Документ применяется с 1 января 2024 года.

Определение гемодинамической значимости шунтирования

Определение гемодинамической значимости шунтирования:

- С помощью цветного допплеровского картирования определяют наличие, количество и направление шунтирования крови через межпредсердную перегородку (МПП). Для лучшей визуализации низкоскоростных потоков шунтирования крови на уровне МПП скорость цветовой шкалы может быть снижена (до 25 - 40 см/с) и скорректирована по цветопередаче (уменьшить усиление цвета, Gain). Режим импульсно-волнового допплера также можно использовать для обнаружения двунаправленного шунтирования в дополнение к цветовому допплеровскому картированию.

- Оценка отношения легочного кровотока к системному (Qp/Qs). Следует измерить диаметр фиброзных колец аортального и легочного клапанов и интеграл потока в аорту и легочную артерию в режиме импульсно волнового допплера. Полулунные клапаны должны быть без стеноза и выраженной недостаточности. Измерять отношение Qp/Qs не имеет смысла при наличии высокого легочного сосудистого сопротивления (например, новорожденные) или высокой легочной гипертензии; при умеренной легочной гипертензии четких рекомендаций нет (например, клиническая значимость показателя Qp/Qs у пациентов с пневмонией, бронхо-легочной дисплазией, хроническими обструктивными заболеваниями легких не ясна).

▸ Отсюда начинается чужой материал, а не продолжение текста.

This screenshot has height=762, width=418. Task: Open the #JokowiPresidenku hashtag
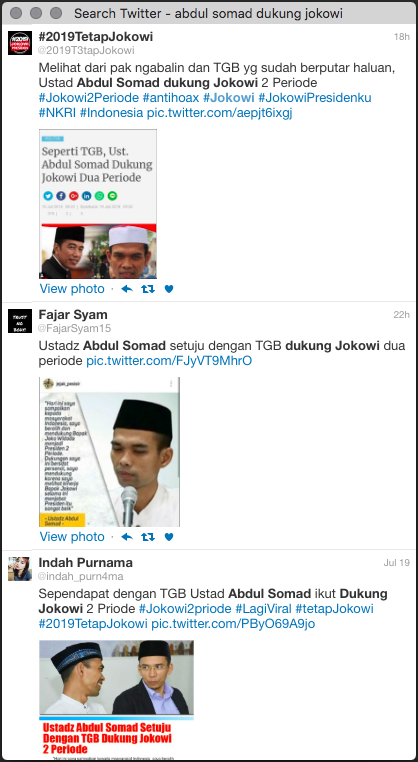click(x=315, y=98)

- Оценка расширения правого предсердия и правого желудочка, легочного ствола, ускорение кровотока на легочном клапане из-за несоответствия диаметра фиброзного кольца и протекающего через него увеличенного объема крови.

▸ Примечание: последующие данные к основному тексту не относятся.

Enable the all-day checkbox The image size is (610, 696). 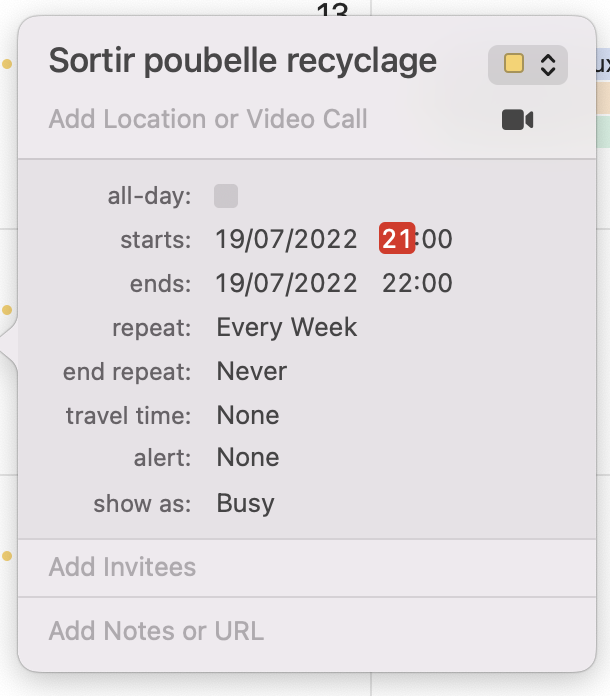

Вторичный ДМПП следует отличать от открытого овального окна. В случае открытого овального окна рядом с дефектом визуализируется лоскут первичной перегородки и сброс крови в режиме ЦДКимеет "косой" ход. Вторичный ДМПП может сочетаться с так называемой аневризмой МПП, т.е. выпячивание перегородки вследствие ее истончения или сильного растяжения на глубину более 10 мм. При наличии аневризмы измеряют ее основание и глубину, а также количество и диаметр расположенных в ней ДМПП.

Отбор для эндоваскулярного закрытия: следует определять тип ДМПП - должен быть вторичный, а также нужно измерить края: аортальный (расстояние между краем дефекта и аортой); край до атриовентрикулярного клапана; край до ВПВ и до НПВ (нижнее-задний); задний - между краем дефекта и задней стенкой предсердия; край до верхней правой легочной вены. Длина краев должна быть более 5 мм для чрескожного транскатетерного закрытия вторичного ДМПП.

Сеть Хиари представляет собой остаток клапана венозного синуса и проявляется в виде нитевидной структуры в различных местах ПП, в том числе вблизи устья НПВ и коронарного синуса. Следует дифференцировать с мембраной ПП, удлиненной Евстахиевой заслонкой. Важно указывать о наличии дополнительных структур в ПП особенно у пациентов, планирующих эндоваскулярное закрытие ДМПП, поскольку они могут мешать прохождению через ПП проводников, катетеров.

Легочная гипертензия. У пациентов с ДМПП высокая легочная гипертензия формируется достаточно поздно, после длительной объемной перегрузки и периода относительной компенсации. При этом развитие высокой легочной гипертензии часто сопровождается значительной дилатацией и дисфункцией ПЖ, схожей с идиопатической легочной артериальной гипертензией. Для эхокардиографической диагностики вероятности легочной гипертензии используют методики, описанные в соответствующих руководствах.